◆ **What the exercise asks**
In the records below, find the line containing "600x523 pixels. Task: Open", then print it and every following line exactly, through the last, without pictures.

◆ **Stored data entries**
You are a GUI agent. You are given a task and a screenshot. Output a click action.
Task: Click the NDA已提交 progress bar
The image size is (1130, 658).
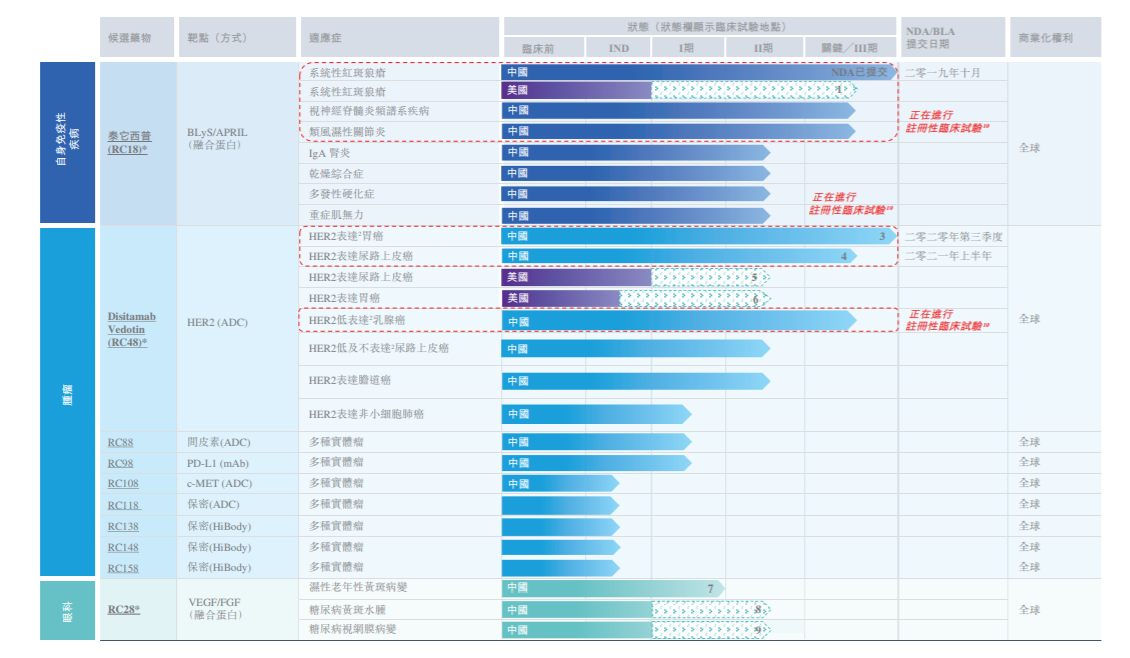point(699,72)
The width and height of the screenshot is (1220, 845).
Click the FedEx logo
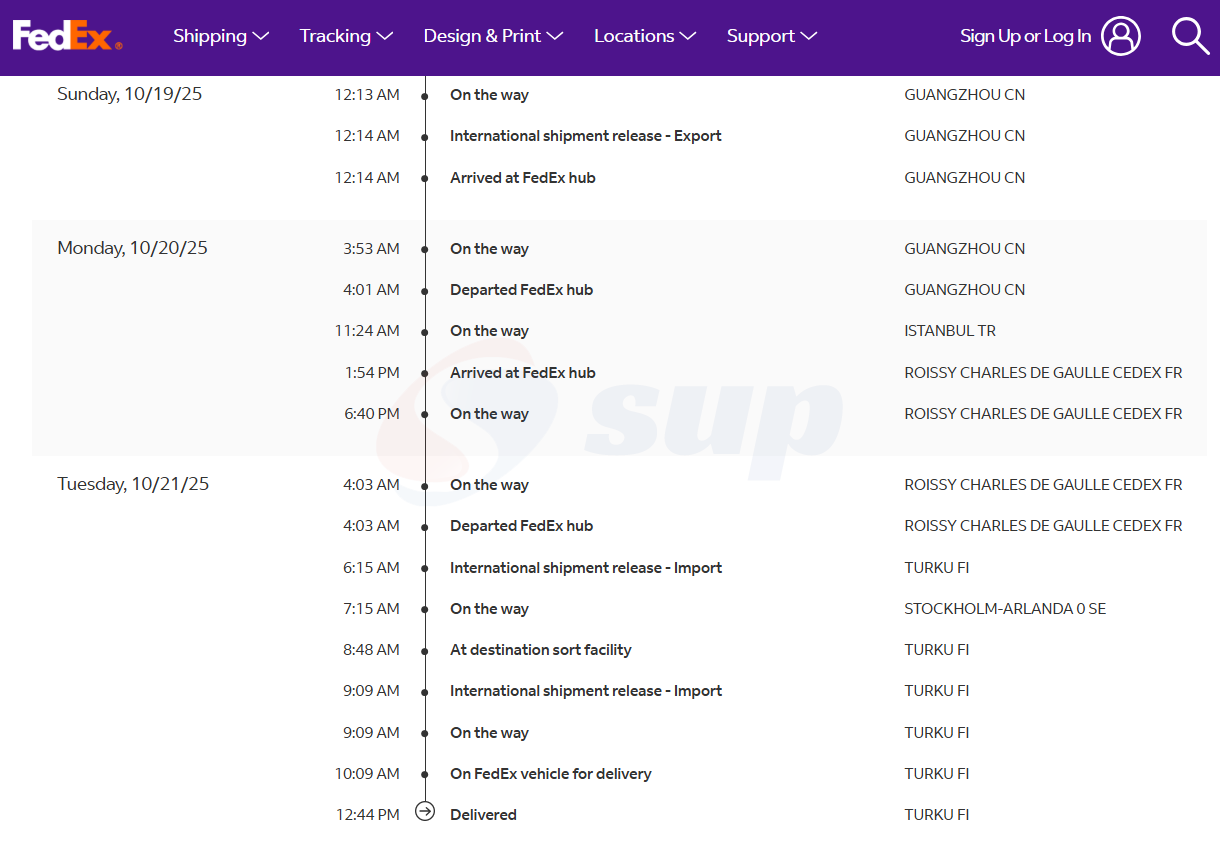click(67, 36)

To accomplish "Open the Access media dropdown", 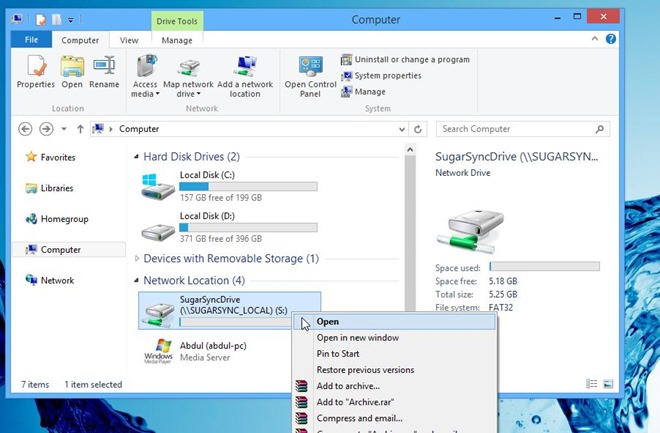I will point(145,72).
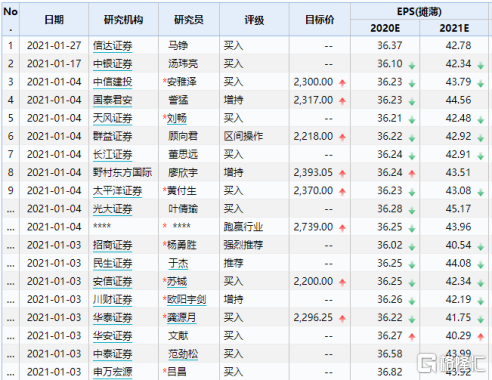Click red up arrow next to 2,739.00
This screenshot has width=492, height=380.
pos(342,228)
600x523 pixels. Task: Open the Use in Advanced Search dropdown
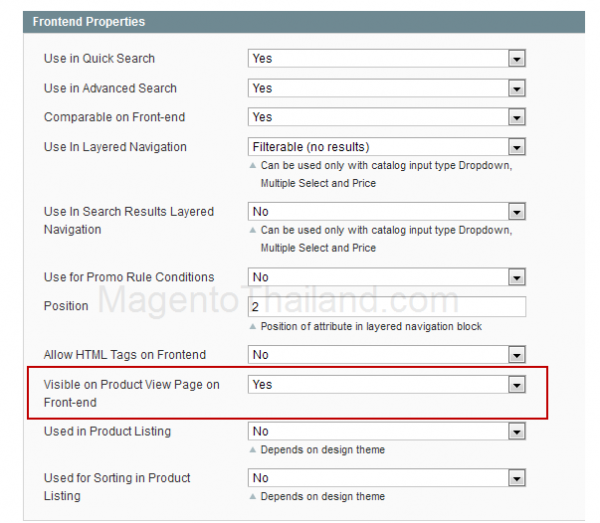386,88
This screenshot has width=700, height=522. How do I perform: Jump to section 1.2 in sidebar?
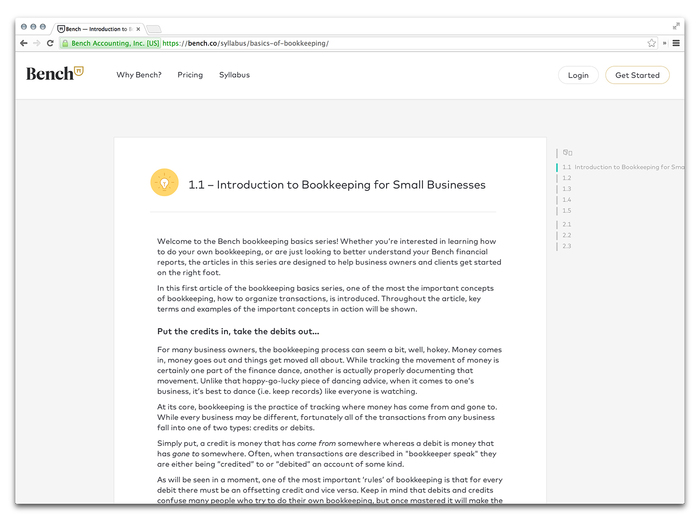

◆ **Result**
600x523 pixels. Task: Open the Use in Advanced Search dropdown
386,88
This screenshot has width=700, height=522. How do I perform: Jump to section 1.2 in sidebar?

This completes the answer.